Recorded information:
Segment Open

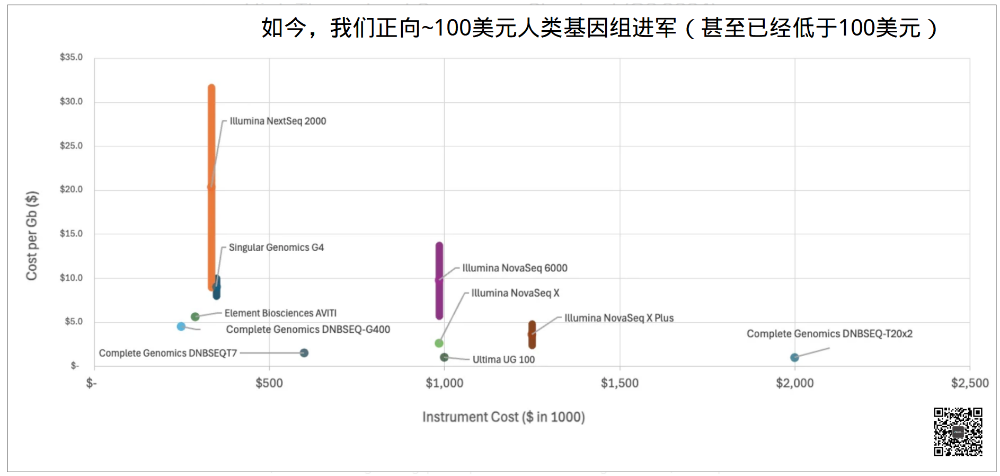The height and width of the screenshot is (476, 1000).
Task: Select the Illumina NextSeq 2000 data label
Action: pos(277,122)
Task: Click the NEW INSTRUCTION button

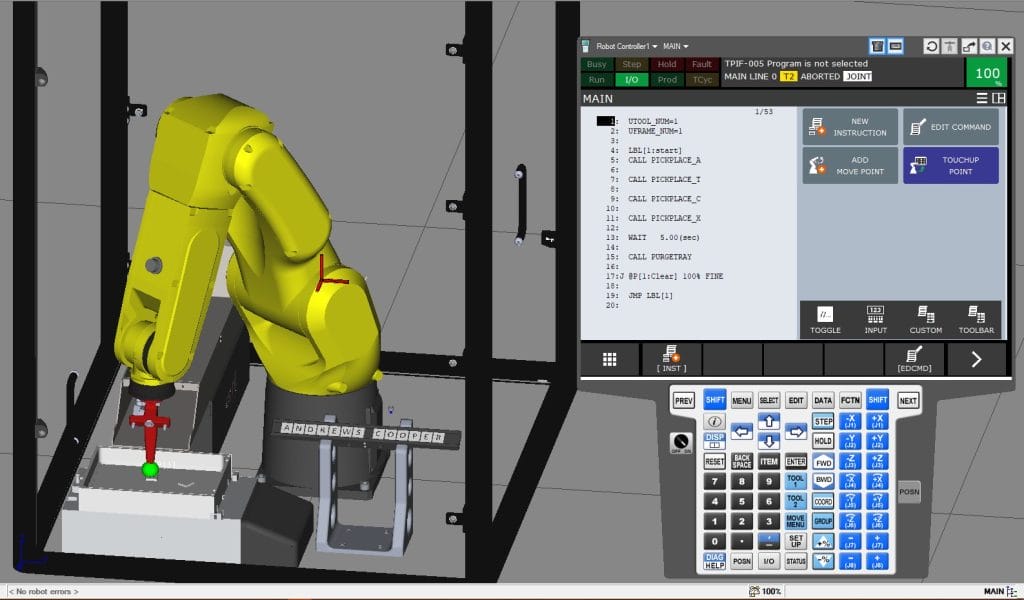Action: click(849, 125)
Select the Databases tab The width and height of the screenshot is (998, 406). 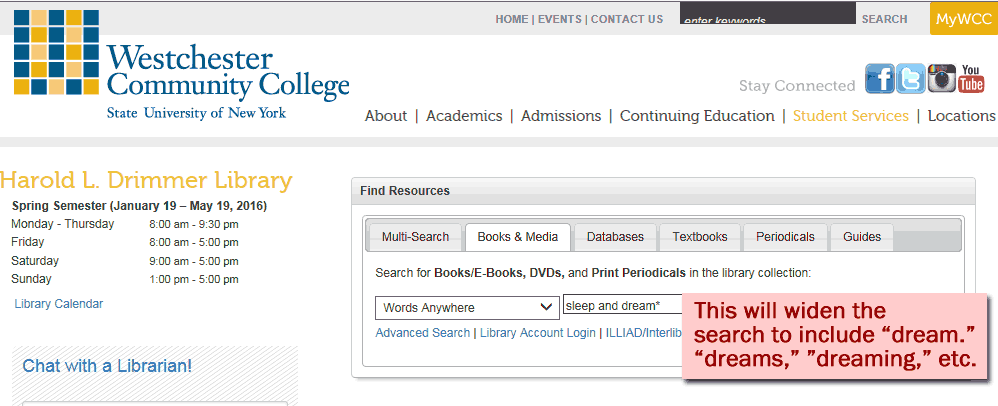[615, 237]
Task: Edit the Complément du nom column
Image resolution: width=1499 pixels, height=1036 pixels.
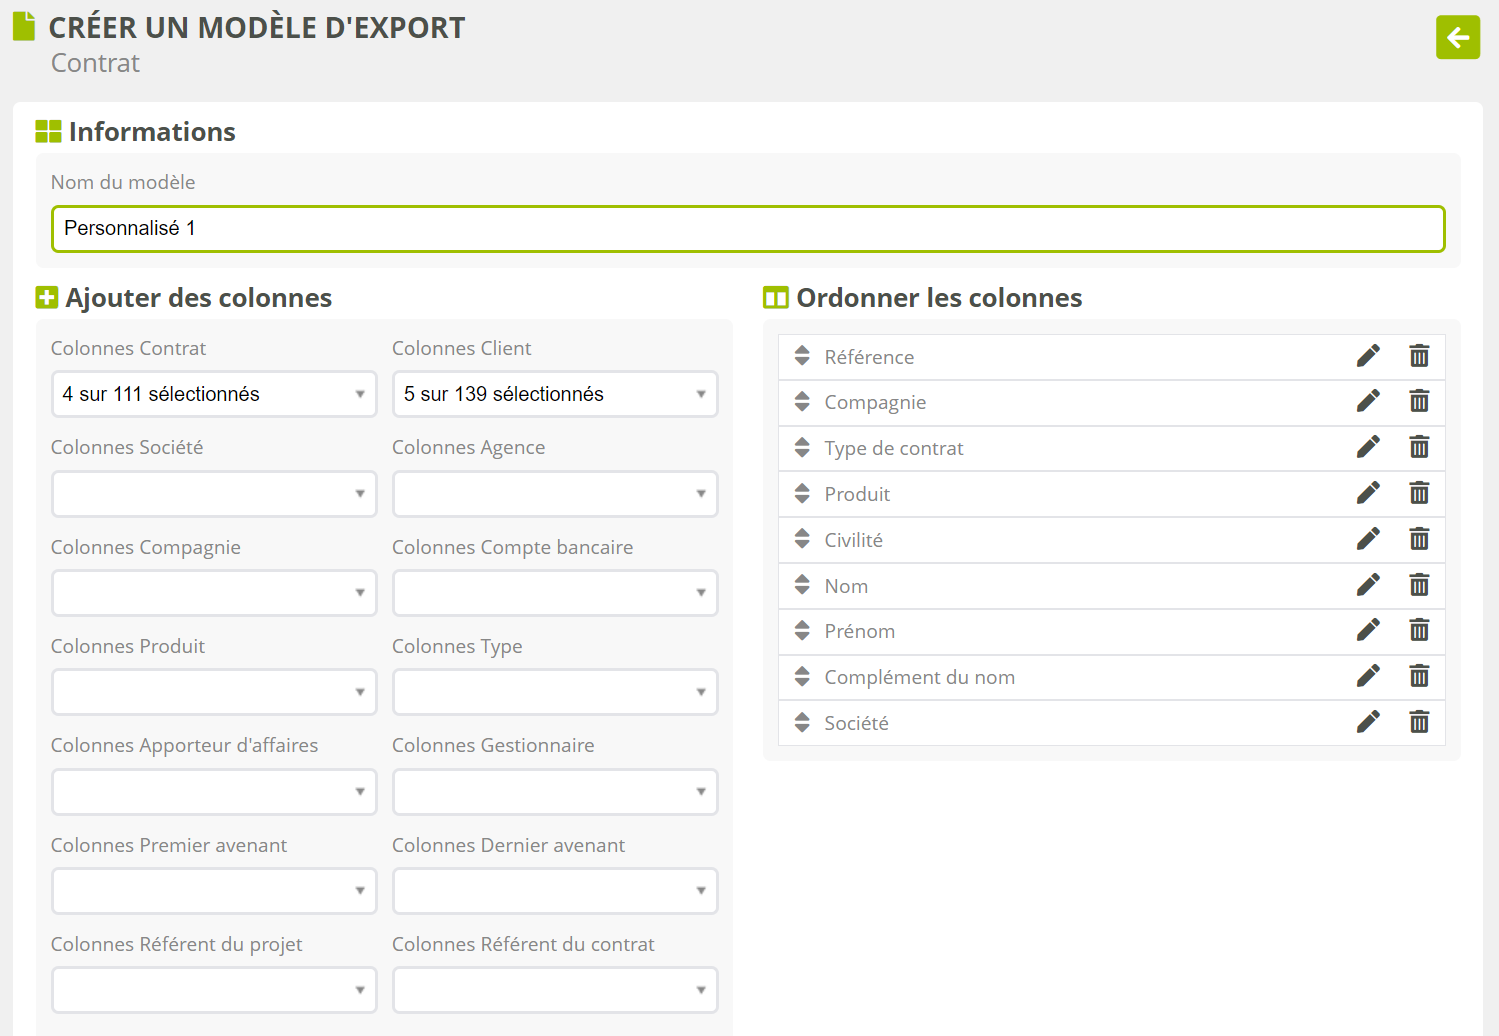Action: 1367,677
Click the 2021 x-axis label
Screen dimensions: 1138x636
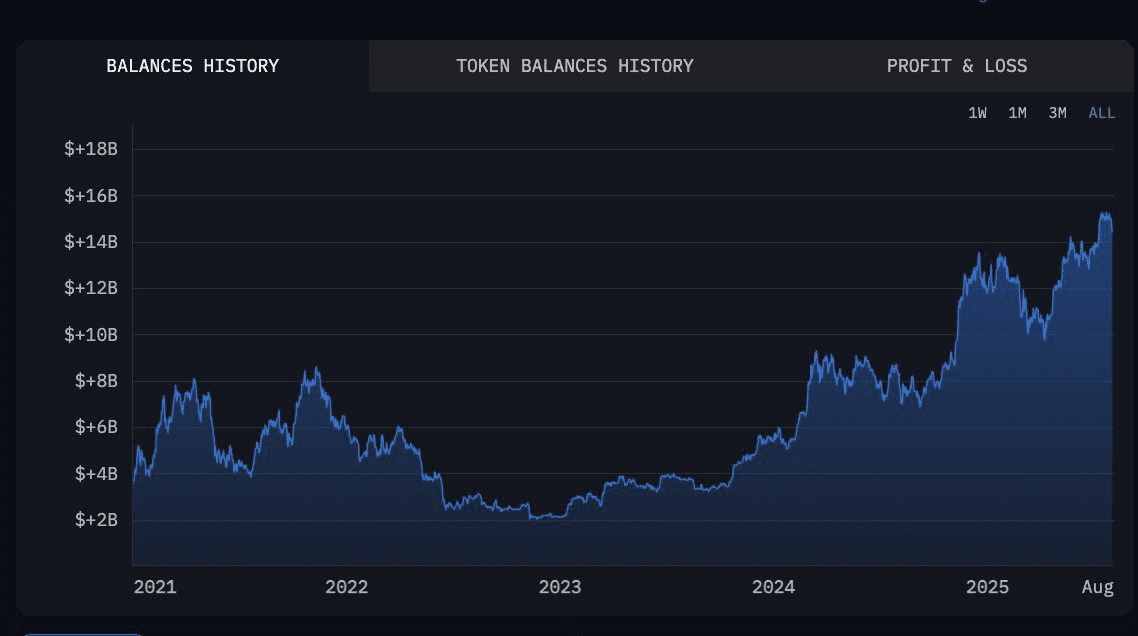(155, 587)
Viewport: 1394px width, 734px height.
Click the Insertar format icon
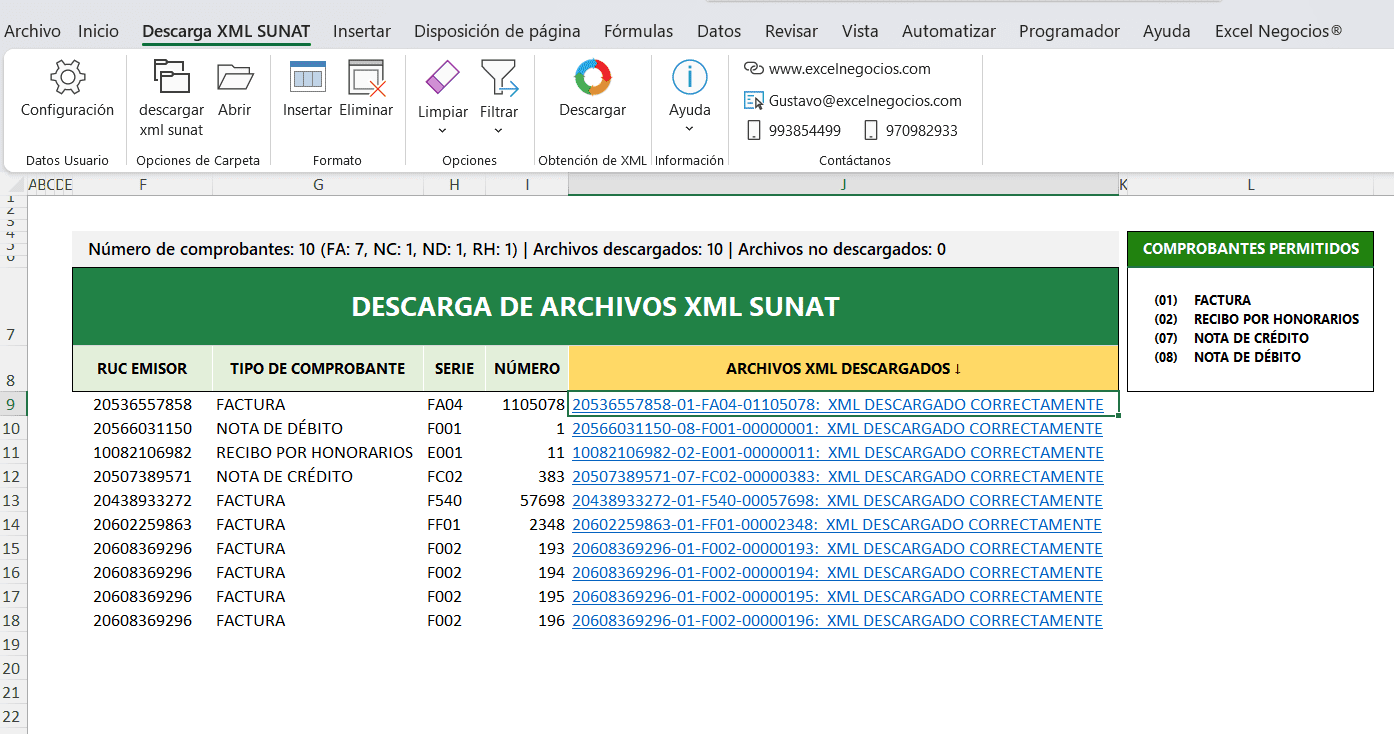coord(307,78)
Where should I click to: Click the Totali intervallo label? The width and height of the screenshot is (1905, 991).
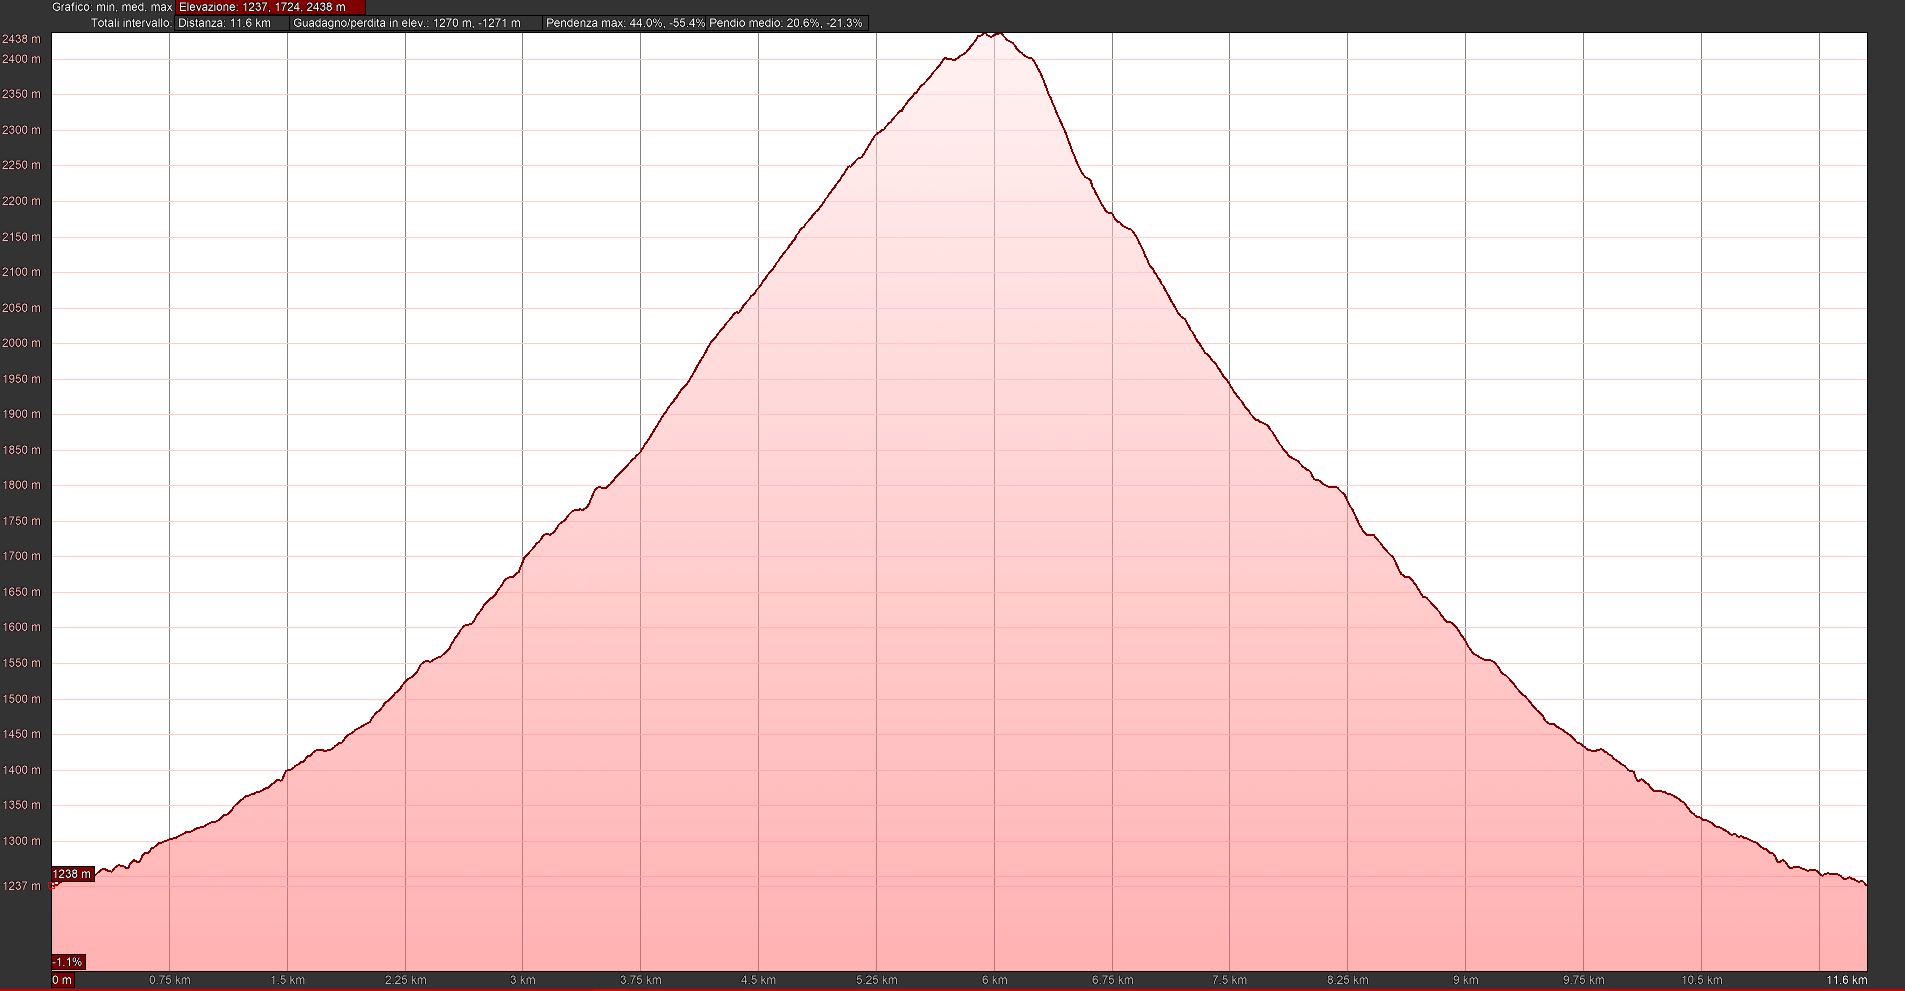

Segment Closed

Activity:
The output consists of exactly the lines from the one containing "Viewport: 1394px width, 734px height." through the last line of the listing, both included, with no pictures.

Answer section:
Viewport: 1394px width, 734px height.
Click the Insertar format icon
coord(307,78)
Where should I click to: Click the Totali intervallo label? The width and height of the screenshot is (1905, 991).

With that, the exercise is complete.